======== Provided records

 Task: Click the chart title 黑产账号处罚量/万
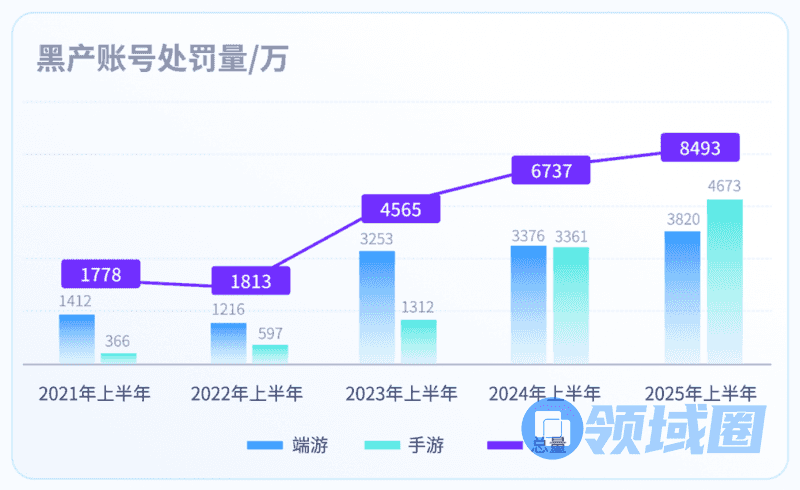(162, 59)
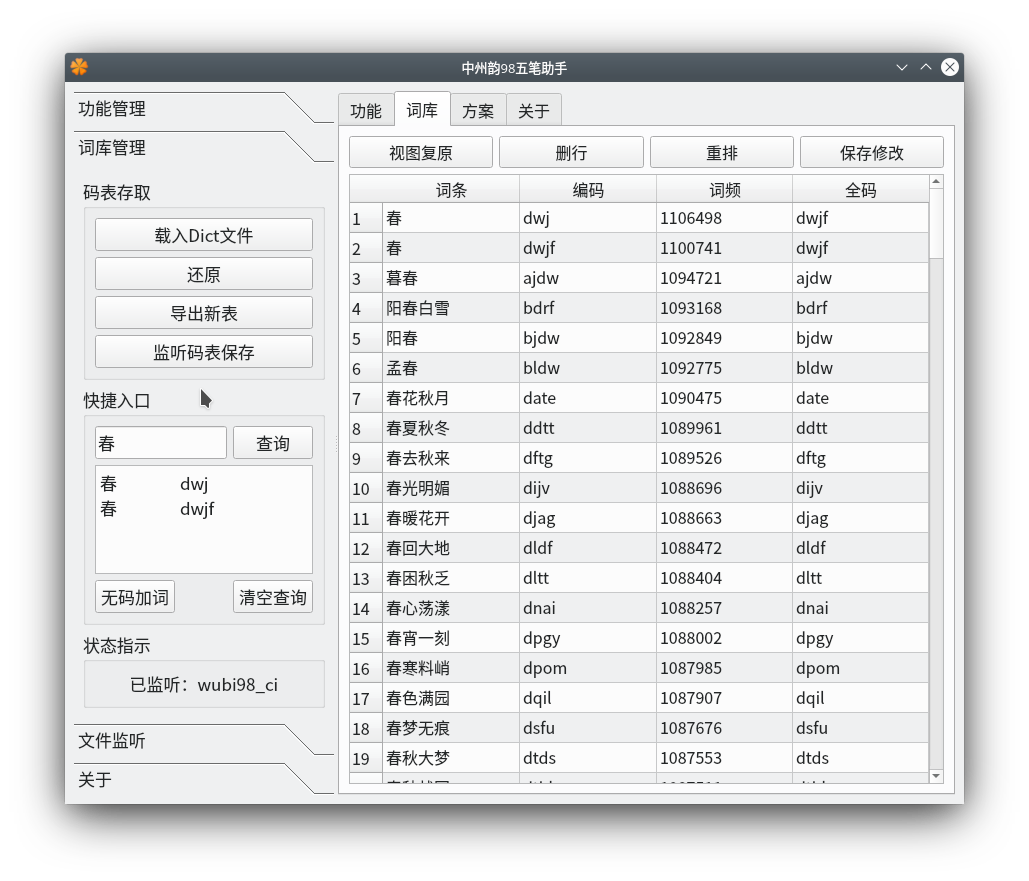Click the 导出新表 button
1029x881 pixels.
[203, 312]
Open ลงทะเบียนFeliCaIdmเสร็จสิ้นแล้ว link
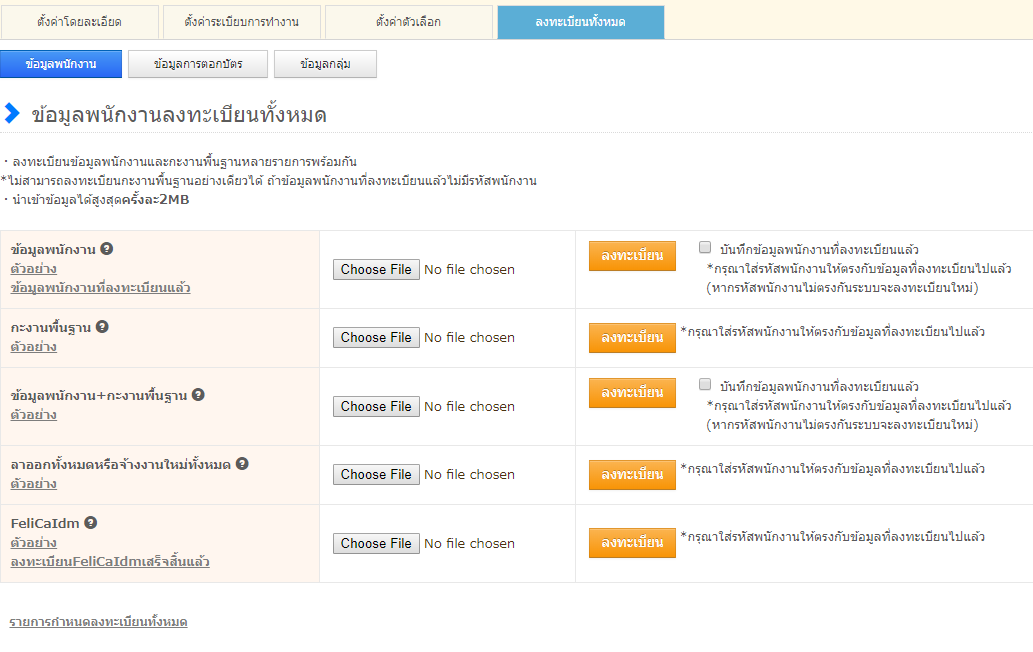This screenshot has width=1033, height=652. point(110,562)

================

§ **Task item**
Your answer must be an exact copy of the records, free of images.

§ **Expected output**
 Task: Click the chart title 黑产账号处罚量/万
(162, 59)
Click the 导出新表 button
1029x881 pixels.
[203, 312]
Open ลงทะเบียนFeliCaIdmเสร็จสิ้นแล้ว link
This screenshot has width=1033, height=652. point(110,562)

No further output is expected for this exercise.